Stored records:
- Opening Delimiter -

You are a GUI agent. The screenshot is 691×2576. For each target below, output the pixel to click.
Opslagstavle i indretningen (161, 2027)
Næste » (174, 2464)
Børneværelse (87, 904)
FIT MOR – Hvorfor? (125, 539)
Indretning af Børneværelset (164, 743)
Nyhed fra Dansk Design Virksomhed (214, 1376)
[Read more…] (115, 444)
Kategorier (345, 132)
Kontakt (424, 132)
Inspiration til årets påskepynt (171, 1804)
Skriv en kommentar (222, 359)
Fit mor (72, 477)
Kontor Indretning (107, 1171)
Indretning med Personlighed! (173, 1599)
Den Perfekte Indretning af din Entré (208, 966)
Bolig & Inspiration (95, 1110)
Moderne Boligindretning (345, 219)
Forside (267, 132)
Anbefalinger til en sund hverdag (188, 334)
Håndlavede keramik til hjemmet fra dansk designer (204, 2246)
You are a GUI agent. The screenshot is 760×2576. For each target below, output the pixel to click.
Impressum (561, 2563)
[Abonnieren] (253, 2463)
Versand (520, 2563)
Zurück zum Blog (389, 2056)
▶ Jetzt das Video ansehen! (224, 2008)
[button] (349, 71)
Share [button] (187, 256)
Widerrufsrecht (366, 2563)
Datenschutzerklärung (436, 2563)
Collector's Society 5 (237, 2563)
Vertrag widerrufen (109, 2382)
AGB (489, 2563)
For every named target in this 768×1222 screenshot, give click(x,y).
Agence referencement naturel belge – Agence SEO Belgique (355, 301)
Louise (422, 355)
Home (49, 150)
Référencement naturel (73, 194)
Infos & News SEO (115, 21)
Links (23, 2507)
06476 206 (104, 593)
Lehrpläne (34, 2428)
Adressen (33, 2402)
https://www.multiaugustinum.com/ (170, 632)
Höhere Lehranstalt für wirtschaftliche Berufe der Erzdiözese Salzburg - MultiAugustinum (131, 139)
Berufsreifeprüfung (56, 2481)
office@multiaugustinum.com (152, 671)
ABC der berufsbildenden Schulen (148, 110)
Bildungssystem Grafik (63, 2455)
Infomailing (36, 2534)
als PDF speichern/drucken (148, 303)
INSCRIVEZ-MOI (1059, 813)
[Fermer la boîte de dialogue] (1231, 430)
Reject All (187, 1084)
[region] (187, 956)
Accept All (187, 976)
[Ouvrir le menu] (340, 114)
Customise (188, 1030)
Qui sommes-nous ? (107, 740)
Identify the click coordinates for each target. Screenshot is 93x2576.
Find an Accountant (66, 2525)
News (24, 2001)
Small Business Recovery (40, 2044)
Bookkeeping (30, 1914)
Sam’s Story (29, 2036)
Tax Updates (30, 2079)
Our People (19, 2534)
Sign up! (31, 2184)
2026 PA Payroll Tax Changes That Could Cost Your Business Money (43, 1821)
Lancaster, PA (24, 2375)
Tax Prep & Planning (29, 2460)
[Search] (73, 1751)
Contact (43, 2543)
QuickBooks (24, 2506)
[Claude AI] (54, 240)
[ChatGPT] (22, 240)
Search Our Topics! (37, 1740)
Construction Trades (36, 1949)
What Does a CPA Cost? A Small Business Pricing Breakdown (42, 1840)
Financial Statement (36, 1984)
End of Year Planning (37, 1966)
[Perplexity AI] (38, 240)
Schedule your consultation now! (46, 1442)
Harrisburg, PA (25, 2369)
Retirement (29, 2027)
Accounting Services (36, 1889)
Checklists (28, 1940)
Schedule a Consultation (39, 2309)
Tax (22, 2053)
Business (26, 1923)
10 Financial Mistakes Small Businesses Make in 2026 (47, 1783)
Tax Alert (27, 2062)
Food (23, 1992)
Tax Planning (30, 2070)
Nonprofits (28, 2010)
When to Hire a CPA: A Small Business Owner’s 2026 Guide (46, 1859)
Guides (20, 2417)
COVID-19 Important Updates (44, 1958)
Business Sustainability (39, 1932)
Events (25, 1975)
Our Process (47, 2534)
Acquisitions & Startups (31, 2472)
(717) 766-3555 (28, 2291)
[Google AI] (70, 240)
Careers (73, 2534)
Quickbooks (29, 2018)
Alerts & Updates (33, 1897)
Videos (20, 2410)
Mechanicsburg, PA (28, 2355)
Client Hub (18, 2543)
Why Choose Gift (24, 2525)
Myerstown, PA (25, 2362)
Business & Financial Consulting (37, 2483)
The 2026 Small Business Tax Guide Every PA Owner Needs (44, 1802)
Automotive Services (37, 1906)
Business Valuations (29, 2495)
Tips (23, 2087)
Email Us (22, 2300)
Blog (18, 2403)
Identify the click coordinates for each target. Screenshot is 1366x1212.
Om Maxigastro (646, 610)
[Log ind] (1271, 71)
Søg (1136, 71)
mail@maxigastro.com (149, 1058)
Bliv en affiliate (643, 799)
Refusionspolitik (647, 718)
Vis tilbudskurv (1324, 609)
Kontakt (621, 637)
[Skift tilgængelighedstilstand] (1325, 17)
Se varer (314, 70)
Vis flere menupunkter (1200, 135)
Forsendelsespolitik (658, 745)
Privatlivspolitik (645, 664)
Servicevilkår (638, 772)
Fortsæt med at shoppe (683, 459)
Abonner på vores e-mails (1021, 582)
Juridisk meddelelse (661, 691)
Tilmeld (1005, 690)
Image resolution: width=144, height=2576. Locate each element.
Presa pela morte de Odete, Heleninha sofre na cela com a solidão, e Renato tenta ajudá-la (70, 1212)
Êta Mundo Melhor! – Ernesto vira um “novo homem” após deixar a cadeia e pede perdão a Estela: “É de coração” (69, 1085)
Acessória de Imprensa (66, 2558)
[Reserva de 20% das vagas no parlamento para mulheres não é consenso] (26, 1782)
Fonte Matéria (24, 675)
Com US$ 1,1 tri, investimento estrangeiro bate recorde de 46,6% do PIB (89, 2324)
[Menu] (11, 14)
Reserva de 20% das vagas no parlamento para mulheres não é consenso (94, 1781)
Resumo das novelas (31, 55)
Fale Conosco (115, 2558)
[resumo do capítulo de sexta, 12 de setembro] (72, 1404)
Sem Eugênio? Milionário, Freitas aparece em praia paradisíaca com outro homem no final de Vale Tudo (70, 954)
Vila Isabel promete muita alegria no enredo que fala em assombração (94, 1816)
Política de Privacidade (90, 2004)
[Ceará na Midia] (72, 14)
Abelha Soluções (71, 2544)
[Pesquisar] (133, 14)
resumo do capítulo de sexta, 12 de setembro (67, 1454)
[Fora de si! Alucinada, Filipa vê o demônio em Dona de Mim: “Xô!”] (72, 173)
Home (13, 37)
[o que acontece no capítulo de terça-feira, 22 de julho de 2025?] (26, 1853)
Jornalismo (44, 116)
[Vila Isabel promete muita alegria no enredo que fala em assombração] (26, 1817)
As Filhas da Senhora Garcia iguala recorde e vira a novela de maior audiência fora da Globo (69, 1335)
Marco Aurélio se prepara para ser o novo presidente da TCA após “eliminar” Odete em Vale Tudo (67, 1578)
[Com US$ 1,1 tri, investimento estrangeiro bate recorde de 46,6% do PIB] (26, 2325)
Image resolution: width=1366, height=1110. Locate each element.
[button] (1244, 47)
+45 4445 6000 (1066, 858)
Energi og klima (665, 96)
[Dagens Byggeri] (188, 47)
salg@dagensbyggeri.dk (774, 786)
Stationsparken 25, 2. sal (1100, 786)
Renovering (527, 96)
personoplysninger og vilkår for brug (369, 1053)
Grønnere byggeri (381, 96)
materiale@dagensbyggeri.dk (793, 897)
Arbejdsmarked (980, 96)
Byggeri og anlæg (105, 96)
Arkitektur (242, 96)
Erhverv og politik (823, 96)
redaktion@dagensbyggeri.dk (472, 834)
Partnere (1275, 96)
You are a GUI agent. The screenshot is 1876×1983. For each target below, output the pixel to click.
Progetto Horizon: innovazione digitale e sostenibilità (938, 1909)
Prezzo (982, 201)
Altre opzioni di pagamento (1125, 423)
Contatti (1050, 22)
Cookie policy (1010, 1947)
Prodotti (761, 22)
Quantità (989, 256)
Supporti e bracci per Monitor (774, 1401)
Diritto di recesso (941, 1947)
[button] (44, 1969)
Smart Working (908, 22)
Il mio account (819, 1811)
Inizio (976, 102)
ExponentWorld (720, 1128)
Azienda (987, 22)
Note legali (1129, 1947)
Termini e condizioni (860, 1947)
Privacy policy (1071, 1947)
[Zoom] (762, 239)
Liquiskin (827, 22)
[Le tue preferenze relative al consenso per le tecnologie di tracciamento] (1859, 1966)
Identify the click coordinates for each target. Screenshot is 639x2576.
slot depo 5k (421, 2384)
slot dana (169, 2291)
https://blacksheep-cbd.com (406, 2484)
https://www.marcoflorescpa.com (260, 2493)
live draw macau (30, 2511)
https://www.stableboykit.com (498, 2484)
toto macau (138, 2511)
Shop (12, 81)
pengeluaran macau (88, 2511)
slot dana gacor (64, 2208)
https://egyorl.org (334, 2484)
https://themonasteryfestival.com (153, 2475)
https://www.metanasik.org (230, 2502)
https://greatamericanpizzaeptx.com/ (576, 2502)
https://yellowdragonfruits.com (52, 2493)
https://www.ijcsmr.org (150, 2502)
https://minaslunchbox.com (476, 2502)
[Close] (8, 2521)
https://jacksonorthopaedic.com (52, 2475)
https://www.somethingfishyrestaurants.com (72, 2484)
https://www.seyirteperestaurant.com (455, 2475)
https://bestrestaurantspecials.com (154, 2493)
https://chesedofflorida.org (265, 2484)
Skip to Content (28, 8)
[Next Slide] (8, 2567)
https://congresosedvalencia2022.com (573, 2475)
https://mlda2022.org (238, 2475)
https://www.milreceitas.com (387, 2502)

- Closing Delimiter -

## AIM OF THE TASK
Determine how many lines of the records hold the word "promete", giving only that number.

## OUTPUT OF THE EXERCISE
2